Li, 41, faces charges of murdering the boy and attempting to murder the child's mother.
In a brief preliminary address, defence counsel Peter Kaye said that Li was guilty of at least manslaughter.
The issue for the jury was Li's state of mind at the time of the incident at Hua Dai's Birkenhead address.
Earlier, Crown prosecutor Aaron Perkins described Li as a man full of self-pity and anger, who wanted revenge on his wife.
"Instead of getting on with his life, he vented his self pity by resorting to lethal violence," he said.
Mr Perkins described how the marriage deteriorated to the point where Hua Dai, an academic doing her PhD and who had been granted residency under the skills immigration category, withdrew her sponsorship of Li's application for New Zealand residency.
From having a good career as an officer in the Chinese Army, Li was reduced to working in restaurants and as a storeman.
Mr Perkins said thoughts of revenge had been going through Li's head before the incident.
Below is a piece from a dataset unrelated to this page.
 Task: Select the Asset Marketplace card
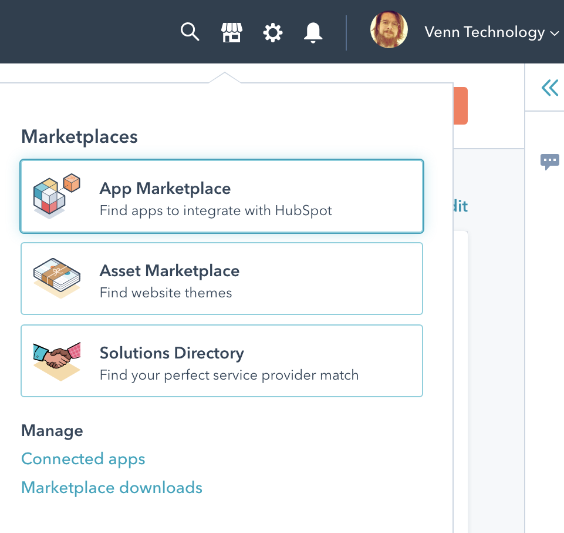(222, 279)
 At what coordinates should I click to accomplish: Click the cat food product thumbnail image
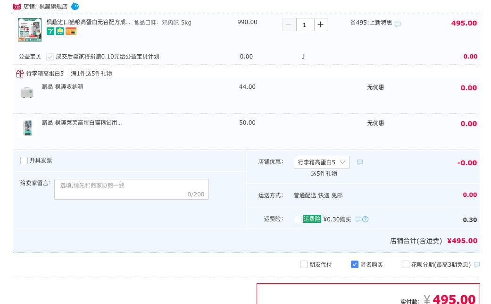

He allegedly told a friend a couple of days before the killing: "I actually planned to kill Hua Dai and Wenda on Wednesday. I was going to use an iron leg from a table.
"I was going to kill the son in front of her."
Mr Perkins said that Hua Dai remembered being on the phone after a church meeting at her unit when she saw Li and her son come downstairs.
Wenda was crying. Li had called for her to turn around and she remembered him bringing the table leg on her head.
She recalled hearing her son call out for help but, Mr Perkins said, did not remember seeing her son being struck, perhaps blocking out what she witnessed.
The next day Li told police he had suffered a "temporary loss of control."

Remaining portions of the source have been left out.